Small, loud minority wants to control behavior of all

Sharon Kourous
Sharon Kourous

In the famous short story "The Lottery" by Shirley Jackson, a small, ordinary community gathers on a lovely June day for a ceremony, carried out as it always had been, honoring tradition and the old ways.

The story ends as the townspeople each pick up stones and ominously circle one of their own, ready to throw — to stone the person in the center. It is a custom as old as humanity: driving out a scapegoat, attaching blame to that individual or group.

Something very similar and as vicious is taking place today, but even worse. Because in our real-life story, the community is being taken advantage of. A small but vociferous minority seeks to manipulate others by using manufactured issues to divert attention from themselves.

People who just want to get on with their daily lives are being tricked — being handed stones and told at whom to throw them. This very vocal minority has no policies or plans; they simply want power. They hide behind buzzwords and our society’s difficult recovery from the pandemic, and claim attachment to the “old ways” and familiar customs. They encourage others to be quick to blame convenient scapegoats, and just … throw … that … stone.

Education is an obvious scapegoat. Schools are blamed for teaching accurate history, for expecting students to respect one another, for inviting all students to participate in sports and other activities, for offering important works of literature — the list goes on and on.

In other words, schools are being blamed for doing what society has always asked them to do: to prepare the nation’s youth for challenges and opportunities, to prepare them to become members of the community, to prepare them for careers and adulthood. Public school leaders are being figuratively driven out of the community — made to stand in the center of the stone-throwing circle — blamed for social trends which are actually just the result of the slow arc of history.

The majority of Americans do not think as the vocal stone-throwers do.
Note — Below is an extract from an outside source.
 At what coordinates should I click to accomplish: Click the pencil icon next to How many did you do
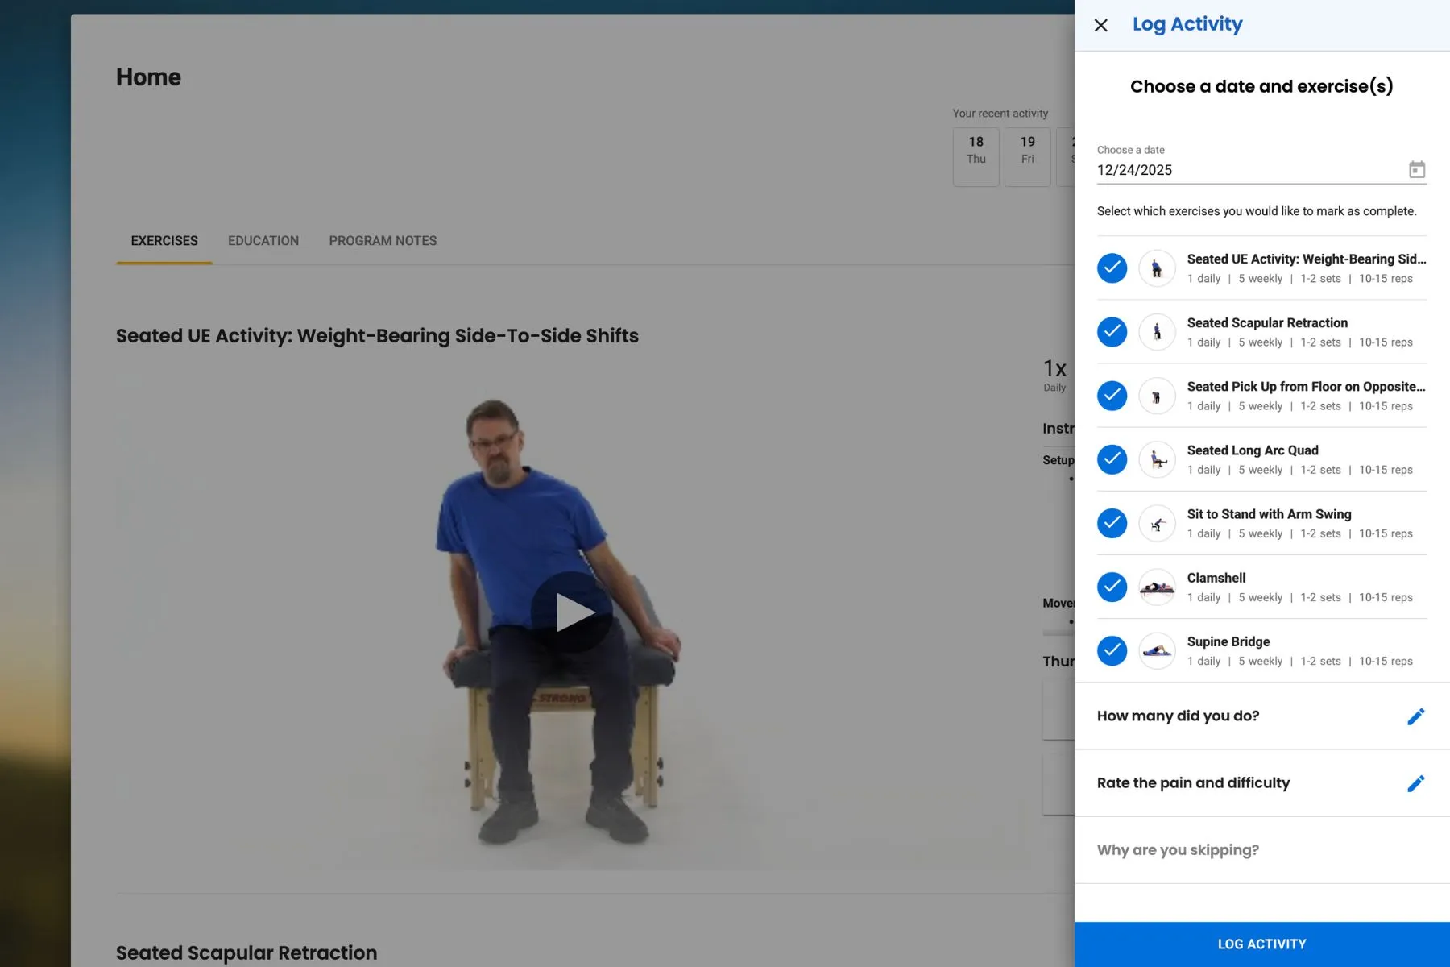pos(1415,716)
Is it possible these loud-mouthed angry voices are trying to pull attention away from their own motives? Most Americans have always supported free and fair elections and have believed in the integrity of the process.

The 2020 election has been proven to be fair and accurately tabulated. Support has grown for early and mail-in voting. The nay-sayers are a minority. Other issues, similar numbers: more Americans, according to a Gallop Poll in 2021, support a woman’s right to choose — it is a minority who do not.
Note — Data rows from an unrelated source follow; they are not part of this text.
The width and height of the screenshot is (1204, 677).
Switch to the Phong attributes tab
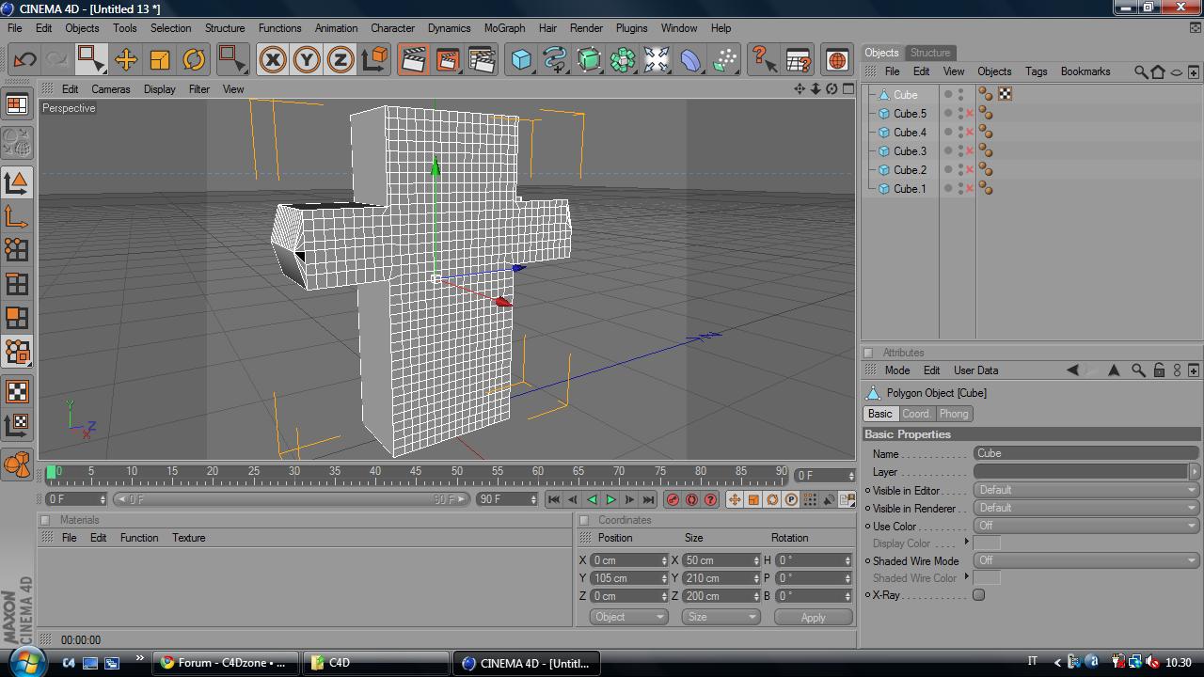click(953, 414)
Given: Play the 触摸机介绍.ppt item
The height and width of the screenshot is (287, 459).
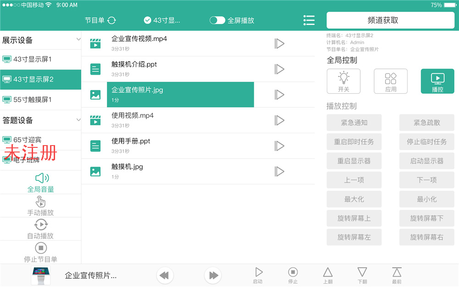Looking at the screenshot, I should 280,69.
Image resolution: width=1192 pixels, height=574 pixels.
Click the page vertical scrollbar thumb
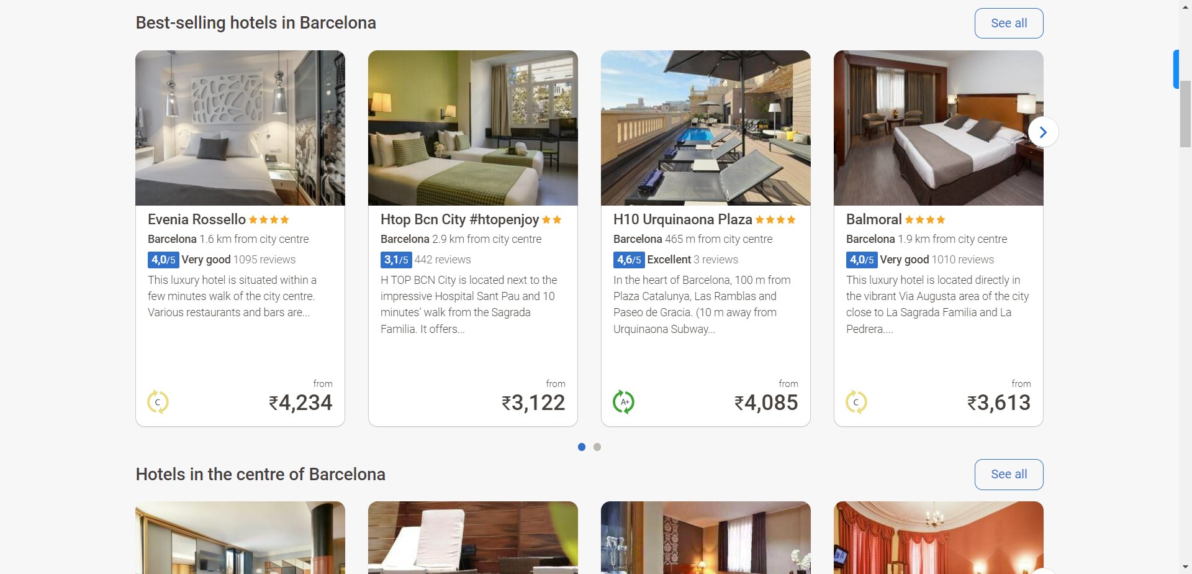tap(1185, 112)
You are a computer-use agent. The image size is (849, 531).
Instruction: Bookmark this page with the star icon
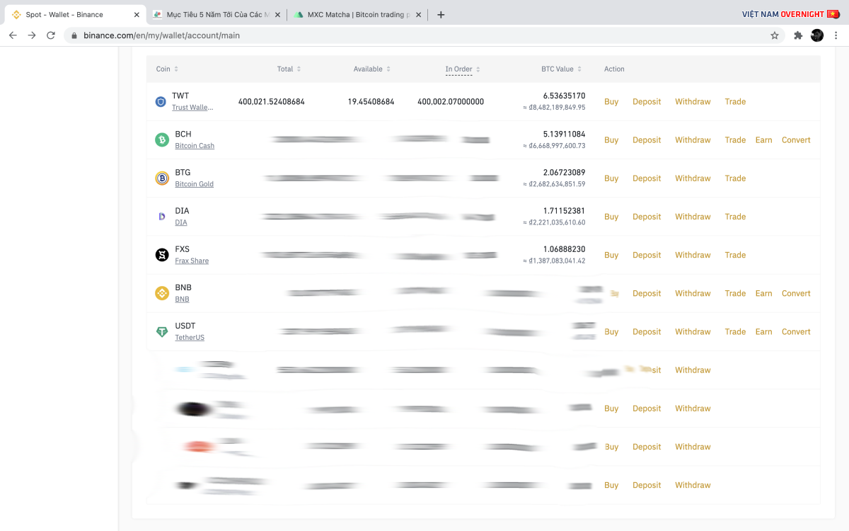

More Americans support gay marriage: According to Wikipedia the support is about 70%. Americans of both parties overwhelmingly support gun control legislation. A recent report by NPR found that “by a wide margin” parents of both political parties were satisfied with their local schools. The report finds parents generally believe schools and teachers tried their best to cope with the pandemic, and that most children did not fall seriously behind. Most parents are accepting of their children’s schools’ reading choices. Rather than throwing stones at any of these issues, everyone should be open to the facts.

That small group of attention-seekers does not want us to look for information, but rather to stay focused on issues that are mostly manufactured. They want us to be fearful of change, and to be angry because the future looks uncertain. These small vocal groups are cynically making a lot of noise, intimidating the majority of the community, forcing changes in local schools without giving thought to the impact of those changes on the quality of education; forcing families facing the worst decision of their lives to suffer needlessly, forcing libraries to censor their holdings, forcing teachers to censor their speech, sending children seeking help with identity into their own private hells.

A small minority wants to control the behavior of everyone — and they want everyone to not notice their true motives. They are gaslighting; handing out stones to throw at convenient targets, and quietly stepping into the vacuum left behind; grabbing power. No wonder the story "The Lottery" has been banned.

Sharon Kourous is a retired teacher and a member of Stronger Together Huddle, a group engaged in supporting and promoting the common good of all.